If Bitfinex and Tether follow through on their commitment to be more transparent about Tether’s reserves, rumors about USDT being backed by flaky assets may be put to bed, although questions remain around possible Tether BTC pumping. Also, it is a big if! However, the NYAG settlement does reduce a major crypto market black swan risk if, as Bryce Weiner believes, the market plumbing absolutely depends on USDT, making it effectively too big to fail.
Most institutional investors participate in crypto-asset markets through investment funds like Grayscale Investment’s closed-end trusts. As publicly traded trusts that report to the U.S. Securities and Exchange Commission, they relieve investors of concerns about storage, custody and security of their holdings. Grayscale is the dominant crypto fund manager with over $37 billion assets under management. This blog explores some of the market dynamics associated with the Grayscale Bitcoin Trust (GBTC).
Although accredited investors can buy GBTC directly from Grayscale at NAV, many institutional investors cannot take this route because GBTC shares have a six-month lock up period. (According to SEC Rule 144, restricted securities issued by an SEC reporting company like GBTC are subject to a minimum holding period of 6 months.) Hence, these investors are forced to buy the shares at a premium over the native asset value (NAV) in the secondary market, and these premia can be significant:
Price premia over NAV occasionally appear on exchange-traded funds (ETFs) but they rarely exceed about 3%. When they do, authorized participants step in to arbitrage the gap away by creating or redeeming shares of the ETF.
However, some have pointed to a scheme by which the premium could be arbitraged. It involves buying GBTC directly from Grayscale at NAV and shorting free-trading GBTC. Six months later, the two positions net out leaving a risk-free profit. This glosses over risks like not being able to borrow and fund GBTC for up to six months. JP Morgan analysts have estimated the cost of this premium monetization trade at 10-15% per annum. The GBTC long position could also be hedged with BTC futures contracts. However, the fact that the premium continues to exist, implies that such arbitrage is not consistently taking place.
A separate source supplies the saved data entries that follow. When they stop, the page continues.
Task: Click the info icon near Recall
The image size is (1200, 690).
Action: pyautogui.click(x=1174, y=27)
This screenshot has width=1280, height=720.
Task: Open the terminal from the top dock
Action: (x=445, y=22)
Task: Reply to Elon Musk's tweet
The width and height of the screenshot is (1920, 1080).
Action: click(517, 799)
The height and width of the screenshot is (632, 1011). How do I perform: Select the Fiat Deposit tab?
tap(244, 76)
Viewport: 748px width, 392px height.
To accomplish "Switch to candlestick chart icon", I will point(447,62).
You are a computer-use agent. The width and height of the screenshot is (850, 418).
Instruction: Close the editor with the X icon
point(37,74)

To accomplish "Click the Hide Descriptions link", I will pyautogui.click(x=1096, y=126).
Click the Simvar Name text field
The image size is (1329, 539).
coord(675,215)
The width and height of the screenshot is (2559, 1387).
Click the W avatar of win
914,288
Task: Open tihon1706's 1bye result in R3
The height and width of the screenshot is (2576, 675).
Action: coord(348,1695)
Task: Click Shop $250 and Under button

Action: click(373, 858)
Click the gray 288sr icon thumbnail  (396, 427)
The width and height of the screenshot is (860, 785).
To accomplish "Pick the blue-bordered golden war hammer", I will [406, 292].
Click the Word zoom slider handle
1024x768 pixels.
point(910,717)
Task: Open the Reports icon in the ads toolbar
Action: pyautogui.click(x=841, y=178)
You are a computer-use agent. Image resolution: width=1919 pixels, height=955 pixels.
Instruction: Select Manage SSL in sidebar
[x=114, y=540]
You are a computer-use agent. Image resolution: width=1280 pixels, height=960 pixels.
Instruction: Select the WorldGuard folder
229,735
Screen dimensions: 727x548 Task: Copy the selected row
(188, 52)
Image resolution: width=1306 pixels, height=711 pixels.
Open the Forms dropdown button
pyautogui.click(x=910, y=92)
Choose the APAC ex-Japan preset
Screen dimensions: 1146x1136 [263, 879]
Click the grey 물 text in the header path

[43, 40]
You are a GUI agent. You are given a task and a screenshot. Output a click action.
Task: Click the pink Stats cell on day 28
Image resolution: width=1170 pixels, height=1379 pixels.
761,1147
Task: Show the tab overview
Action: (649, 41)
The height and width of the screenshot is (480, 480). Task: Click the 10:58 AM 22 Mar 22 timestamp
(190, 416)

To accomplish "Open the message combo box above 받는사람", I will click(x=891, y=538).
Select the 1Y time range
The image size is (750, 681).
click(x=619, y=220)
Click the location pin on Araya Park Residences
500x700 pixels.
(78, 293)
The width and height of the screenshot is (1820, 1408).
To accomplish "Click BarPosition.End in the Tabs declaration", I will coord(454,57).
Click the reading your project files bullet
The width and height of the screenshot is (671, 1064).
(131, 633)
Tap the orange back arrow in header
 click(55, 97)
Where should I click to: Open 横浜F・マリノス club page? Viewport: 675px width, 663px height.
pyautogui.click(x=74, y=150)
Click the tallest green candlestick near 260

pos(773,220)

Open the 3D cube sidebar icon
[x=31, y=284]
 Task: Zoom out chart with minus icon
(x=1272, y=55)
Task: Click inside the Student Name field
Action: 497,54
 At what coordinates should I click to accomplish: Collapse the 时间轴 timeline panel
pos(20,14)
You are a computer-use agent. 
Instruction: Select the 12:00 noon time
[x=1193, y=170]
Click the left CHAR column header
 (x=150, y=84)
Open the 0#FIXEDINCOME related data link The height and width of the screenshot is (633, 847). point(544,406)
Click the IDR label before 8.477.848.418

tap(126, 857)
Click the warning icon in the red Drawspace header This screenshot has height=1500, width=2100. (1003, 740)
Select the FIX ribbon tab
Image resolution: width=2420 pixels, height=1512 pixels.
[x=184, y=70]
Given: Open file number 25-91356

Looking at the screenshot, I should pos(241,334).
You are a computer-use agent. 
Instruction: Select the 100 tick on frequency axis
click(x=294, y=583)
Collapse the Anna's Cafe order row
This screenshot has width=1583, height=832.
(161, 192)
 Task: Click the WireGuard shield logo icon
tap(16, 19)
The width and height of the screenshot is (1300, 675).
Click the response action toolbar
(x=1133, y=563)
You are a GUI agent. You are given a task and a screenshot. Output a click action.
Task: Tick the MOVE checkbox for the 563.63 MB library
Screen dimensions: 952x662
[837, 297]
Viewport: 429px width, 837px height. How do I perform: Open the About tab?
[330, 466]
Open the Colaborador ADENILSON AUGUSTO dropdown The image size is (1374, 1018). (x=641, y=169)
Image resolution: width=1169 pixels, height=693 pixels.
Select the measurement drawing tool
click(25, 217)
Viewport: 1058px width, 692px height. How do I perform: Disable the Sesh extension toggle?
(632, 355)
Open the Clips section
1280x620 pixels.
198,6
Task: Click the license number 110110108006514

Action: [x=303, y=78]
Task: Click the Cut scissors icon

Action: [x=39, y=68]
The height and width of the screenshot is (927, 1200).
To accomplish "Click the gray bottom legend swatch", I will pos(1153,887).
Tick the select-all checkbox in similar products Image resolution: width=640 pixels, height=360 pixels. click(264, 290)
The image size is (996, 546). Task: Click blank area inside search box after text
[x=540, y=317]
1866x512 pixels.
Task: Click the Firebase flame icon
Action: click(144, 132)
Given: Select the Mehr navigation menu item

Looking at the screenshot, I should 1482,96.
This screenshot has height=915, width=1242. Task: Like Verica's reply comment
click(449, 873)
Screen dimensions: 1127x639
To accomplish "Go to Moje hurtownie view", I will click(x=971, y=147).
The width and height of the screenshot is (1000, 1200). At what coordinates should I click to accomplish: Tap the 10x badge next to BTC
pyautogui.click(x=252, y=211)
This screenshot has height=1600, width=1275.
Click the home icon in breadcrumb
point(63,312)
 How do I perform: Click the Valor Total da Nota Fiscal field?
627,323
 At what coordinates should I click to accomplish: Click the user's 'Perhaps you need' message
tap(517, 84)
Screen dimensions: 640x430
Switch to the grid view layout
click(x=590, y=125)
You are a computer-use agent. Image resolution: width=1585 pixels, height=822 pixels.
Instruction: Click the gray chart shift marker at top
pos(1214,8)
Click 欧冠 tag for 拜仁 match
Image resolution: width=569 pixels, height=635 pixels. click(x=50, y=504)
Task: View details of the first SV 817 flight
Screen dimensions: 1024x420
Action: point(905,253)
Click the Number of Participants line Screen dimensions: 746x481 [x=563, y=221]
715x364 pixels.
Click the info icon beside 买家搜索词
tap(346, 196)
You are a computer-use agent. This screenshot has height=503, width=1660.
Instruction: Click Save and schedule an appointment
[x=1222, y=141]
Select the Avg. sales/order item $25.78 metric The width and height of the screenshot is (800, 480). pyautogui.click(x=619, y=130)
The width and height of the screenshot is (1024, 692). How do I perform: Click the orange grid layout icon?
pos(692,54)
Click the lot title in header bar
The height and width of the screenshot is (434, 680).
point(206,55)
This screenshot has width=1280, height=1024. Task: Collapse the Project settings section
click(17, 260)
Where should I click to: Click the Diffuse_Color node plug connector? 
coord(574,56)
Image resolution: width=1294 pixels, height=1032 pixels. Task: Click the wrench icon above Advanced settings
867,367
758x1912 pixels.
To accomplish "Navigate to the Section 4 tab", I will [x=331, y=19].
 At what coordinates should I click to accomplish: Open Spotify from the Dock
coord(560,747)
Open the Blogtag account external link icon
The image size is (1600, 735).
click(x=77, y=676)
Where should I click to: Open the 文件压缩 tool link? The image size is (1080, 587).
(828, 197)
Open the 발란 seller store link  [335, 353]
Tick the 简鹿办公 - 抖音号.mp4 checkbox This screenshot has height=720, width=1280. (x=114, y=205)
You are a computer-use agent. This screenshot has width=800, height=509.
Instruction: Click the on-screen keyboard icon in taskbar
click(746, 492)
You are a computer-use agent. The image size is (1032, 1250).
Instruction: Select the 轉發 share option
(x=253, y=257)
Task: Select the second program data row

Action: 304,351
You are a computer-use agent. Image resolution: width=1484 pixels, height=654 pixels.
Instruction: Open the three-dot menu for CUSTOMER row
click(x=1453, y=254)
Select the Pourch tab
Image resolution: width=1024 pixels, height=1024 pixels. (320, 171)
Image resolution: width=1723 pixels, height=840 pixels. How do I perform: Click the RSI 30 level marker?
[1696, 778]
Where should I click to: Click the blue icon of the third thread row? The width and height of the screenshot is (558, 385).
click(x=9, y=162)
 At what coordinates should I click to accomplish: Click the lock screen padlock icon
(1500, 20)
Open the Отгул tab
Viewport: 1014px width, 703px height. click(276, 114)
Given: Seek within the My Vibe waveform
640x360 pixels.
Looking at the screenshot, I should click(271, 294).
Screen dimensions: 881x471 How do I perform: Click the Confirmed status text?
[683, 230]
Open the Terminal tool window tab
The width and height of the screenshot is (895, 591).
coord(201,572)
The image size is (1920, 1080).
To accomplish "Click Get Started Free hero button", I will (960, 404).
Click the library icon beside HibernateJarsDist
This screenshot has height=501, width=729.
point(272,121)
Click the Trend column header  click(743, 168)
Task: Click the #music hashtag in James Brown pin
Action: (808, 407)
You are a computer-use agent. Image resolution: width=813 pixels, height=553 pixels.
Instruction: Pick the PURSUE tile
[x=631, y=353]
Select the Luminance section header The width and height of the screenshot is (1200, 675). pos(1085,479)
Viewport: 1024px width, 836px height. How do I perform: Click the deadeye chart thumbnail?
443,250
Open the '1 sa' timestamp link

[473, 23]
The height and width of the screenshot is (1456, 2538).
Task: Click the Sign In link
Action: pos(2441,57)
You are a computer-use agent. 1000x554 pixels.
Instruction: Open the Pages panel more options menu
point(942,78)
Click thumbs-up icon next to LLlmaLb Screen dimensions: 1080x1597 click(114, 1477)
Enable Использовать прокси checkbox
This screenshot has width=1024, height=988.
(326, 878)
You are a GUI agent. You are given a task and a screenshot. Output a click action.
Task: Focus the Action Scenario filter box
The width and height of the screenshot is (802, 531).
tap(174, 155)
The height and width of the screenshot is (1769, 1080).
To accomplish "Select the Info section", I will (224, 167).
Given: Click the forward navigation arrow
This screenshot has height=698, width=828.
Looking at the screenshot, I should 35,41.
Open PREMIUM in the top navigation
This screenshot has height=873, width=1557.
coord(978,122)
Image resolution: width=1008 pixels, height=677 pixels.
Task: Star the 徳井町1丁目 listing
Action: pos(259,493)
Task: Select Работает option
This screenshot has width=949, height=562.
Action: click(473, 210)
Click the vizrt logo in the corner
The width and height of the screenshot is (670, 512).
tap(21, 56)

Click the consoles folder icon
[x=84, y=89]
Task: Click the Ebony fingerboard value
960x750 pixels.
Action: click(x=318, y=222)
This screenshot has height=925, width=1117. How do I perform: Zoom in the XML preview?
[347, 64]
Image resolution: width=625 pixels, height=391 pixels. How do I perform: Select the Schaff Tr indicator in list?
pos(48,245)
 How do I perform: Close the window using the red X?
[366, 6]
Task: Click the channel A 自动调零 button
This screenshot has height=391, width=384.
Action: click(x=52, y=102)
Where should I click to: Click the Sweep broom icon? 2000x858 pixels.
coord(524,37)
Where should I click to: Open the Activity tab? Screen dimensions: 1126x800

That same JP Morgan analysis concluded that the introduction of a U.S. Bitcoin ETF would be positive for Bitcoin over the longer term but could be short-term negative. It would erode GBTC’s effective monopoly status and could cause a cascade of GBTC outflows and a collapse of its premium. This could have negative near-term implications for Bitcoin given the flow and signaling important of GBTC. And some think that the chances of the SEC giving the green light to a Bitcoin ETF is looking good.
Meanwhile, Grayscale competitors are sprouting up. Osprey Bitcoin Trustlaunched with a 0.49% management fee (versus GBTC’s 2%). BlockFi and Bitwise have followed suit with similar offerings. However, the business models of Grayscale and all such funds hang on whether the SEC will continue to push back on crypto-asset ETFs.